REPUBLIKA.CO.ID, JAKARTA -- Pemerintah didesak untuk mau buka-bukaan soal kontrak Freeport. Ekonom senior sekaligus mantan Ketua Dewan Pertimbangan Presiden Emil Salim mengatakan, polemik Freeport terus saja berlanjut karena selama ini seolah ditutupi. Emil menggunakan istilah, apabila bakteri dan kutu takut akan cahaya matahari, maka koruptor takut akan transparansi.
"Kalau you baca kisah Freeport, kasak kusuk kan di dalam kamar tertutup. Nah saat ini kita tuntut buka pintu. Buka jendela. Kalau jendela dibuka kutu-kutu mati," kata Emil di Jakarta, Selasa (17/11).

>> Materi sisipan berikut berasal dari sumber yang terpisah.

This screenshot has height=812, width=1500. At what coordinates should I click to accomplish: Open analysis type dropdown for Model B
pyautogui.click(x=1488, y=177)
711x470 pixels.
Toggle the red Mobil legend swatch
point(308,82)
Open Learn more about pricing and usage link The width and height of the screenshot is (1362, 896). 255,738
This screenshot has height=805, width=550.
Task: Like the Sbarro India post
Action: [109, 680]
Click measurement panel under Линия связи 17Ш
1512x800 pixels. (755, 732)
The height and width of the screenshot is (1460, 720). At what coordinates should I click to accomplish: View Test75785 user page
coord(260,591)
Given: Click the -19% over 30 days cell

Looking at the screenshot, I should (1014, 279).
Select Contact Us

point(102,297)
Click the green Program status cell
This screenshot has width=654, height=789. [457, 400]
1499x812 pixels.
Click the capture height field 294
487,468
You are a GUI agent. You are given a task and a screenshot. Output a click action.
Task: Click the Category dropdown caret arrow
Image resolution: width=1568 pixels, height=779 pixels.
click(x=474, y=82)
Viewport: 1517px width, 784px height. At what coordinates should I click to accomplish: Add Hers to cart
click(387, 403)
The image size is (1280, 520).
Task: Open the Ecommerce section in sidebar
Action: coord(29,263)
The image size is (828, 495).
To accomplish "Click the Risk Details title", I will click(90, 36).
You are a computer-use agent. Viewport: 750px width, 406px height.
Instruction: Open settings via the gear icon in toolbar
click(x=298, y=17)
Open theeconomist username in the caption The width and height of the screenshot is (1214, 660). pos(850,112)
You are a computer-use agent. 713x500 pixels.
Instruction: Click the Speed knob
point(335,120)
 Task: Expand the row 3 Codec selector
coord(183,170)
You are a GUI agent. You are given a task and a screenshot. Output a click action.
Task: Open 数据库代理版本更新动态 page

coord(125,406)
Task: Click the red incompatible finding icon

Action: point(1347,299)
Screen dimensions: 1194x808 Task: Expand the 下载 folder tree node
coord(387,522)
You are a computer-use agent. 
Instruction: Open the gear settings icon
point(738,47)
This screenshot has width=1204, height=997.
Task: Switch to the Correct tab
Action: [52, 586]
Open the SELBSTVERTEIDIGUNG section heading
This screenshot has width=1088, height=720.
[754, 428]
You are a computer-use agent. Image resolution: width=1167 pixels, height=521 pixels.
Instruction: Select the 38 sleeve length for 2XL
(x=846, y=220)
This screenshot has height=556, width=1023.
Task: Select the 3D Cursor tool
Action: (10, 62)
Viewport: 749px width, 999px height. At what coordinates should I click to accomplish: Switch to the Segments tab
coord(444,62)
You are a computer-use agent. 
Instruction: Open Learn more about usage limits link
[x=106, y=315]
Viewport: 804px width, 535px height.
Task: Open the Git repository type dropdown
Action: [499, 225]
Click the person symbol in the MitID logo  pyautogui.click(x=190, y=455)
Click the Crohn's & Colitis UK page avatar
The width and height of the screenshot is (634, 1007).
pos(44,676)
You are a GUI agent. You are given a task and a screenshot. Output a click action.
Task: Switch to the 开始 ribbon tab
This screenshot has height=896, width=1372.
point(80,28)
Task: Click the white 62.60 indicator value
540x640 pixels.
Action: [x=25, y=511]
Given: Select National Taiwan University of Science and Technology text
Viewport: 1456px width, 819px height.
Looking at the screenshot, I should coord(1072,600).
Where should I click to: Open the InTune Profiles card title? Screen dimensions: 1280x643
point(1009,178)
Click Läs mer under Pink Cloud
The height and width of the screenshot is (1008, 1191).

Emil menegaskan begitu pentingnya keterbukaan dalam menjalankan kebijakan di sektor energi. Hal ini karena, aliran dana yang keluar maupun masuk sangat besar. Lahan basah seperti ini, kata dia, tentu akan menarik oknum-oknum yang tak bertanggung jawab. Bahkan Emil menilai penting bagi Kementerian Energi dan Sumber Daya Mineral (ESDM) untuk mengajak Komisi Pemberantasan Korupsi (KPK) menjalin kerja sama. (Baca juga: Polemik Freeport Bak Bola Panas, Sudirman Mengaku tak Takut)
"Keterbukaan. Kalau tidak berani terbuka berarti ada sesuatu yang kau simpan. Untuk itu kita perlu kerja sama dengan KPK. KPK tahu banyak. Kita pakai data KPK untuk kontrol di masing masing sektor," ujarnya.
Meskipun oknum koruptor bisa saja berasal dari tubuh pemerintahan sendiri, namun menurutnya data dari KPK bisa jadi acuan diri bagi pemerintah untuk mengontrol anak buah. Mekanisme transparan ini diyakini bisa memberangus koruptor yang masih bercokol di pemerintahan atau di luar.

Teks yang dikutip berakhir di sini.